Chaque nouveau dogme d’armes vise à se rendre encore plus cruel, arbitraire et nuisible que ses prédécesseurs concurrentiels. Il n’entend plus son hypocrisie et s’immunise contre toute amélioration. Les habitudes de ses praticiens : de contrepensée inertielle, de simplification grossière et de répétition de routine peuvent sembler passivement neutres ou activement vicieuses selon la prépondérance d'ignorance et de misère sous leur régie. Ces fanatiques méritent mépris, incrédulité, ridicule et pitié en proportion à leurs nombres, ferveur, pouvoir et puissance de feu. Chaque religion s’invalide d’office, autant elle-même que ses adhérents crédules, en absolvant la brutalité de masse.

A vrai dire, les religions de masse atténuent notre perception du sacré. Elles peuvent étouffer l’émerveillement du sacré mais non la remplacer, détourner la majorité de Dieu mais non les y reconduire. C'est sans grand étonnement que tant de gens ne croient plus en rien ces jours-ci, sauf à l’approche de la mort ou de la misère plénière ! Ces cultes contemporains opèrent sous la présomption qu’ils ne peuvent fleurir que dans la misère et l’ignorance qu’ils cultivent parmi leurs croyants, non pas dans la connaissance et l’abondance qu’ils rejettent comme profanes.

Les meilleurs rites et formules confessionnels amplifieraient notre perception particulière du sacré sans en rendre dol. Nous quêtons pour ce sens de merveille, à la recherche d’un temps perdu en dehors duquel nous avons exilé nos âmes. Ce pour lequel nous aspirons, c’est une ancienne sagesse beaucoup plus profonde que les dogmes cérémonieux d’élaboration plus récente, leur complément, leur fructifiant et ce qui les validerait comme rien d’autre n’en serait capable.
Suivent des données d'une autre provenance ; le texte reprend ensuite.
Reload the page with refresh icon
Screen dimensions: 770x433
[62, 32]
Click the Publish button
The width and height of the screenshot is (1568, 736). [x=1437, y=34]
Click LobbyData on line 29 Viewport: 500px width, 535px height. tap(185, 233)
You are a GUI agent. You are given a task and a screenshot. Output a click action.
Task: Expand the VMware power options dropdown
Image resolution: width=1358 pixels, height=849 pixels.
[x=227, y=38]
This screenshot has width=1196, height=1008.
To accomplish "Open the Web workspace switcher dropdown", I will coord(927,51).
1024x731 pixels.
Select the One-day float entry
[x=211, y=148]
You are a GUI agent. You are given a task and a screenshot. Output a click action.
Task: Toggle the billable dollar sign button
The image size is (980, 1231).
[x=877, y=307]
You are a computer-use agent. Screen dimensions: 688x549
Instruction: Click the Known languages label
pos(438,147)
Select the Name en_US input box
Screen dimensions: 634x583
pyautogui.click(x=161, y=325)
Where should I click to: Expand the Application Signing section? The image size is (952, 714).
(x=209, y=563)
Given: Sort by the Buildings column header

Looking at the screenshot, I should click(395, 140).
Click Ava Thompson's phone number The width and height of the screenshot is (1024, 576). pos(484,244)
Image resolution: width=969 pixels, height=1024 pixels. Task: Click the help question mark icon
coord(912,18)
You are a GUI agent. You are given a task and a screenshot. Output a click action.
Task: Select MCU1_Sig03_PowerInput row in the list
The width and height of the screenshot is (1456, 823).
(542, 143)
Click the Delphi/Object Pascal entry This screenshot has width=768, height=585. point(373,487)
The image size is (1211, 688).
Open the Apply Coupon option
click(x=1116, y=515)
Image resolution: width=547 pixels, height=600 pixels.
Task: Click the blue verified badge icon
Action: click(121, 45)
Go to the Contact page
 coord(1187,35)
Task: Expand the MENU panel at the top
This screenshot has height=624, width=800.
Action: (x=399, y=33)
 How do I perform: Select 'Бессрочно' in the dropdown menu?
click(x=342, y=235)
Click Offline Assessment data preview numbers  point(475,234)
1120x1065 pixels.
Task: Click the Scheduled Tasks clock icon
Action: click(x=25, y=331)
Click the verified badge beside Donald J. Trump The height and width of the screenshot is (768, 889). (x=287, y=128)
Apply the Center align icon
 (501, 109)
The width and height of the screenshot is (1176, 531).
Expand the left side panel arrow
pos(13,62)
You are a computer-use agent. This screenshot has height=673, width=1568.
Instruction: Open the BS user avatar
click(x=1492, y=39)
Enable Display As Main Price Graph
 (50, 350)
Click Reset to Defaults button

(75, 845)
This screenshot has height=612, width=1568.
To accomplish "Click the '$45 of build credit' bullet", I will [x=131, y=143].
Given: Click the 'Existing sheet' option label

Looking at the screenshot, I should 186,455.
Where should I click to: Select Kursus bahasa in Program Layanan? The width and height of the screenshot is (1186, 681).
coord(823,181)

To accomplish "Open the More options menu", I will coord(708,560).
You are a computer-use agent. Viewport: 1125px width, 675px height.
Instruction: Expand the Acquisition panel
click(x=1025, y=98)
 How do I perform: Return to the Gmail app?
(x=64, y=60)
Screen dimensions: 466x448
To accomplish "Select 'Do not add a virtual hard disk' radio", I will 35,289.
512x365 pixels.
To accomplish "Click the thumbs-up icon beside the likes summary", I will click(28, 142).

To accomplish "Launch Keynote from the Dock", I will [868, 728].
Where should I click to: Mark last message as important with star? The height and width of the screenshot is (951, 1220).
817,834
En attendant, nous devrions être libres de témoigner de notre Dieu ou pas, porter et présenter nos symboles de culte ou les récuser, n’être ni interdit ni forcé de le faire pourvu que nous nous y engagions en révérence privée, avec respect pour les croyances d’autrui en public et puis toujours tranquillement et sans menace. Ce ne pourrait advenir sans rancune qu’au monde en paix : là où la religion paisible serait sacrée dans toutes ses manifestations et celles mondaines ne retiendraient plus d’emprise.